Elaborating a Pet addendum to Lease Agreement
A pet addendum to a lease agreement amends an existing lease so that the renter can have a pet. If the original rental agreement does not contain any clauses mentioning pets, you can generally use pet addendums.
What is this addition involved in the lease?
A pet addendum to a condominium settlement is a binding settlement between a landlord and the tenant. You usually have to “add” the pet settlement to a present condominium settlement.
You can do this via an addendum or modification. It will become a part of the unique legally binding settlement between the owner and the renter.
By signing a written pet addendum, the owner presents the tenant permission to preserve a pet in his home. In return, the tenant accepts that he’s accountable for the pet and harm to the landlord’s property. The basic elements in a pet addendum to a lease agreement are:
- Date. See the unique condominium settlement this is being amended or modified.
- Premises. Identify the area wherein the pet is authorized to be rented.
- Owner. Name of the person that owns the facilities.
- Renter. Name of the renter who you also are the proprietor
- Pet. Name, type, breed, color, gender, age, and weight of the renter’s pet
- Extra fee. The proprietor may also rate a one-time non-refundable charge for preserving a pet. It will be returned if the pet does not harm.
- Additional rent. Extra rent paid periodically for preserving a pet because of accelerated put on and tear.
- Signatures. Both the owner and renter need to signal the pets’ addendum to make it binding.
If you are a tenant and want to bring a pet into your home, make sure you don’t break the rental agreement’s guidelines and don’t risk getting an eviction notice. Bring the idea for an attachment to the owner and discuss it first.
When do you need a Pet Lease Addendum?
People often need a pet contract when they want to update their existing lease or rental agreement. The landlord and renter may originally have agreed to a no-pet policy, but now both parties have changed their minds. The various rights and obligations of having an animal on the premises.
Some animal shelters require a pet addendum from the owner to show that they need to adopt an animal or bring it home. Contact the Humane Society and the American Society for the Prevention of Cruelty to Animals (ASPCA) for resources and tips for pet owners who rent.
What should you include when adding a Pet Addendum to a Lease?
A basic pet addendum should answer:
- Who is the owner (i.e. the renter) and who is the owner who allows the pet?
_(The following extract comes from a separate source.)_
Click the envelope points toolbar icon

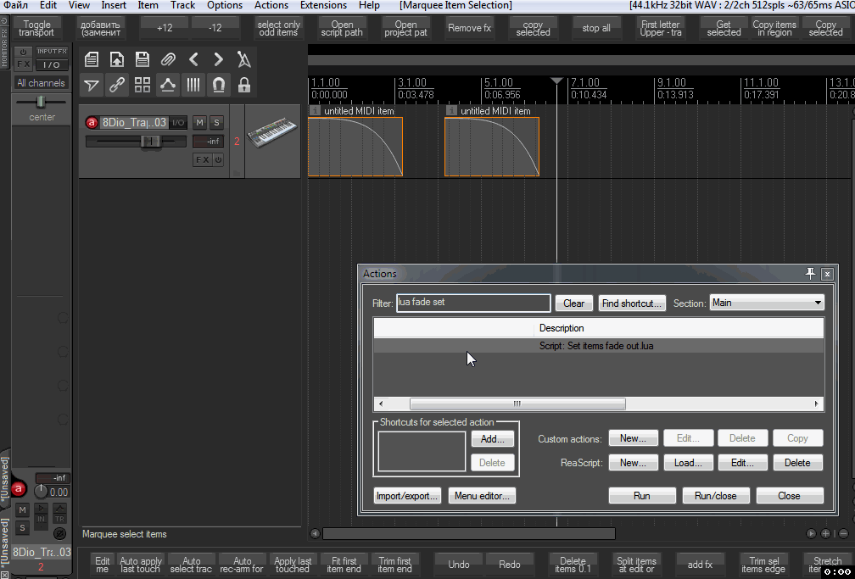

- What does the animal look like, such as name, breed, color, gender, age, weight, and license or registration of the pet?
- Number, if any, of where the animal may be kept (i.e. facilities or “home”)
- When the contract comes into force and when the animal can live with the tenant
- Why the landlord is not responsible for damage caused by the tenant Pet.
- Someone to take care of your pet during the holidays? Make sure you sign a pet care contract.
Consequences of not using a Pet Addendum
If there is no pet supplement, both the landlord and the renter can lose property damage; the tenant for paying a fine. The landlord may have to deal with neighbors who are upset about the pet’s activities, while the renter may be able to abandon the pet entirely.
Relationships between the landlord and owner of the pet
A landlord has the right to say no to pets, but there are several reasons they might want to say yes. Be more responsible as a person who has the compassion and discipline to look after an animal and walk their dog every morning may be more likely to pay on time.
The Fair Housing Act also provides exemptions from the no-pet policy for renters with physical or emotional disabilities, and Corporation for Supportive Housing (CSH) provides an example of a companion/service animal procedure for tenants with a disability who require a companion or service animal.
Columbia University, the University of California at Santa Cruz, and Wesleyan University have similar animal welfare and service policies for people with disabilities living on campus.
Landlords may not be able to collect pet damage deposits from renters who require a service animal such as a guide dog. Check state and local laws to be sure.
What other details should you include in this addendum?
A pet accessory can also include some or all of the following helpful details:
- As a renter, you promise to be responsible for your pet and its antics at all times. Take care of your neighbors. Avoid disturbing them because of your pets barking or whining.
- Hissing, neighing, or growling too loudly, keep your pet in certain areas of your home if you leave them alone.
- Don’t leave your pet alone as long as there is a risk of the property being destroyed.
- Monitor your pet and keep them fenced or on a leash. Tidy up your pet later, whether indoors or outdoors.
- Always shovel up the feces!
- Follow the applicable rules of the owner or local council.
- Be kind to your pet and others when vaccinating and neutering/neutering them. Suppose your pet breaks something at the end of your rental that needs to be repaired. You have to pay for additional wear and tear and/or a pet security deposit.
- Take out insurance and designate your Landlord as an “additional insured” in case your pet perks up and bites or scratches someone unexpectedly.
- As a landlord, you have the right not to be sued and to receive liability protection if the tenant’s animal injures someone on your property.
- Say no if the pet can no longer stay or simply has to leave because the pets on the lease have been violated and need to be terminated.